18. The apparatus according to claim 17, characterized in that, The device further includes: An adjustment pop-up display module is used to determine that the communication status is unstable and display an adjustment pop-up; the adjustment pop-up is configured to obtain a second recommended level of the transmission power. The second-level adjustment module is used to determine that the second recommended level has been obtained, and then adjust the transmission power of the electronic device to the second recommended level; The second parameter acquisition module is used to acquire the second preset parameters after the transmission power is adjusted to the second recommended level; The second parameter upload module is used to upload the second preset parameter to the cloud; the second preset parameter is configured as the model parameter for training the power recommendation model in the cloud.

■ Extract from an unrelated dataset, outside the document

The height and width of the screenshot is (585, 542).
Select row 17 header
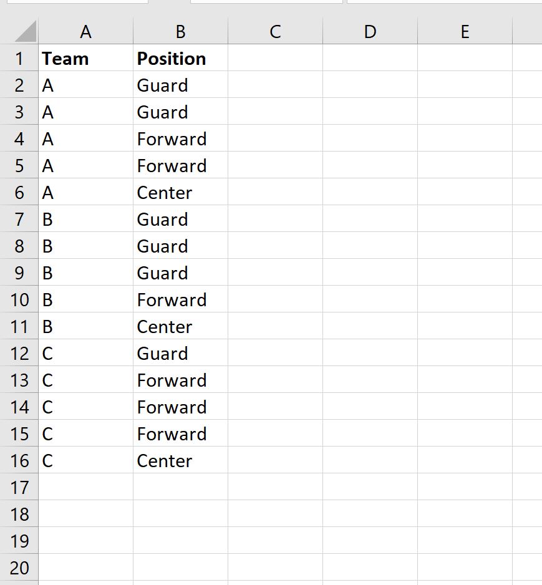19,487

19. A power recommendation model training device, characterized in that, The device includes: A preset parameter acquisition module is used to acquire preset parameters uploaded by an electronic device; the preset parameters include a first preset parameter and / or a second preset parameter; The recommendation model training module is used to train a power recommendation model according to the preset parameters to obtain a trained power recommendation model; the model parameters of the power recommendation model are configured to be pushed to the electronic device as target model parameters.
20. An electronic device, characterized in that, Including processor and memory; The memory is used to store computer programs that can be executed by the processor; The processor is configured to execute a computer program in the memory to implement the method as described in any one of claims 1 to 9.
21. A cloud computing platform, characterized in that, Including processor and memory; The memory is used to store computer programs that can be executed by the processor; The processor is configured to execute a computer program in the memory to implement the method as described in any one of claims 10 to 13.
22. A non-transitory computer-readable storage medium, characterized in that, When the executable computer program in the storage medium is executed by a processor, it can implement the method as described in any one of claims 1 to 9, 10 to 13.